▸ **WHAT TO DO**:
Please answer these questions from the article on Twitter's character limit:
1. What new character limit for tweets does the announcement mention?
2. What do critics say the expanded limit takes away from?
3. Under the new format, what part of a PR message becomes the 140-character tweet?
EXTRACT PROVIDED START
Why Twitter’s character limit increase is good news for PR consultants

Twitter’s shares took a tumble on Tuesday with the announcement that tweet character limits might jump from 140 to a massive 10,000 characters.

What will this look like? Re/Code reported that your feed will essentially remain the same on the surface. Longer tweets will display as normal – in 140 characters – and then, if someone is interested enough, there’ll be functionality to click and reveal the full content.

Critics have slammed the move, saying the expanded character limit takes away from Twitter’s simple elegance. Regardless of what you think of the announcement, the reality is that Twitter will still remain an important news channel.

When the expanded character limit is introduced, what should PR professionals be aware of and how should they best use the expanded space?

Simplify access to your message

Before, regardless of whether your tweet was punchy enough to grab the attention of browsers wanting to know more, you had to rely on them clicking on a link which took them outside Twitter. Now, your headline becomes your 140-character tweet and your press release/alert/blog post can easily be displayed underneath – all without the user having the leave Twitter.
EXTRACT PROVIDED END
DATA PROVIDED START
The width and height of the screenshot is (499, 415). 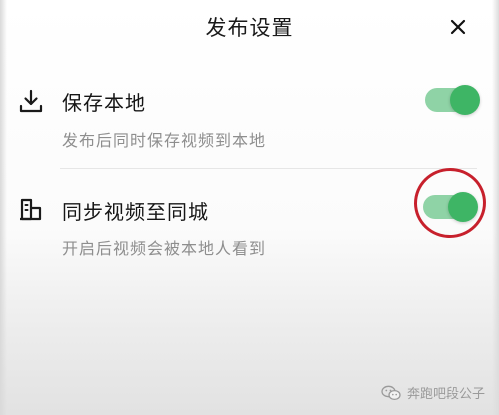 I want to click on building-icon, so click(x=31, y=210).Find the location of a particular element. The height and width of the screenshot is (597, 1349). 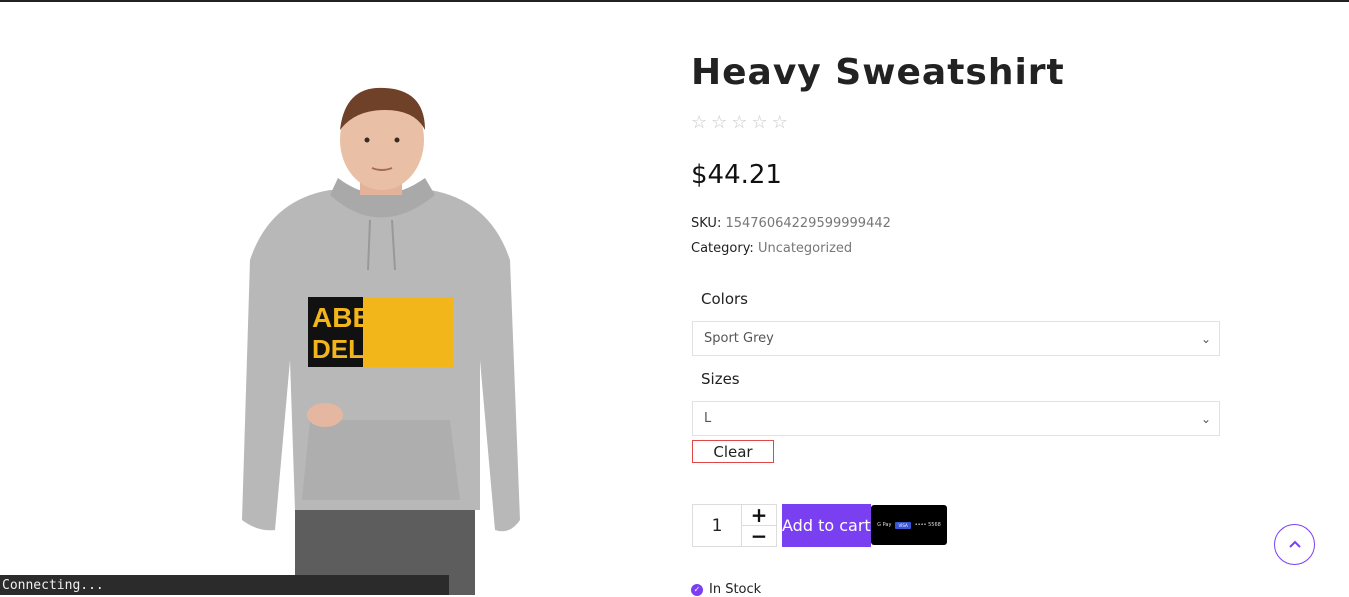

sizes-select: L ⌄ is located at coordinates (956, 418).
DATA PROVIDED END
▸ **WRITTEN SOLUTION**:
1. 10,000 characters, up from 140.
2. Twitter's simple elegance.
3. The headline.